I wrote this up for a little thingamajig I was doing… thought I’d share. It’s not the sexiest industry but it’s probably one of the most important. PAYMENTS.

Is there a sleeping giant in the payments industry? Since PayPal disrupted the payments industry in 1998, it has become the leader in electronic payments and money transfers. The company now has over 143 million registered accounts and processes $180 billion transactions per year.

Coinbase, a bitcoin wallet and technology platform supporting the digital currency has raised over $31 million in venture funding, the most of any Bitcoin platform. The company recently announced it had created 1 million bitcoin wallets and in just a little under 3 months, Coinbase announced it has supported over $1 million in transactions with partnering website Overstock.com. If Bitcoin technology and its currency are the future of payments, Coinbase is well positioned to be the PayPal of the digital currency era.

WePay and Stripe are two digital payment companies trying to take on PayPal with better APIs and better customer service. Between the two, it seems as though Stripe is winning the battle for market share. Stripe has raised over $120 million in funding, while WePay has raised $34 million. Although Stripe doesn’t announce the number of users it has, they have stated they process billions of dollars of transactions a year. PayPal bought Stripe’s rival Braintree in 2013 for $800 million. Was the Braintree acquisition a sign that PayPal is threatened by the Stripe?

The landscape of the electronic payment industry is changing. Square has created a partnership with Starbucks and Whole Foods Markets to process payments through mobile devices. The firm’s card reader and mobile wallet will support approximately $30 billion in transactions in 2014, up from $1 billion in 2011. Has Square hit its peak in the payments industry? Or is its market share still growing?
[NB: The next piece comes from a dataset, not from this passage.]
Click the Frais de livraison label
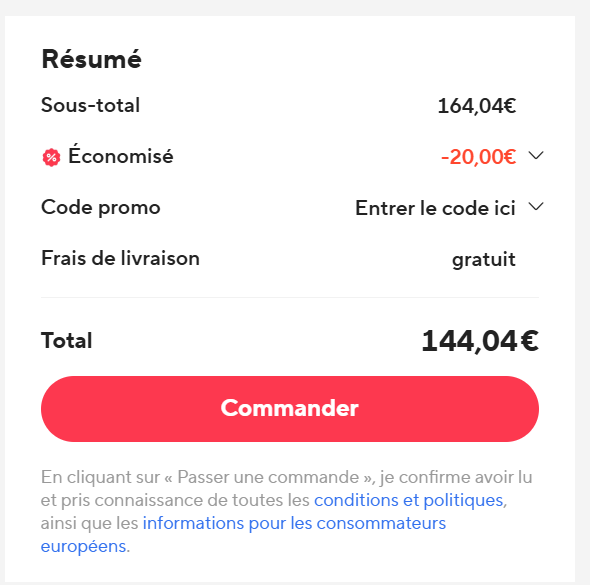The image size is (590, 585). (x=120, y=258)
eBay’s $1.5 billion acquisition of PayPal in 2002 was the first large payments company buyout, but it won’t be the last. Payment companies like Stripe, Square, and Coinbase have gained a lot of traction and momentum since being introduced, but are any of them the next PayPal?

Full disclosure: I was offered a position at WePay a few years back that I regretfully declined. The people there are awesome.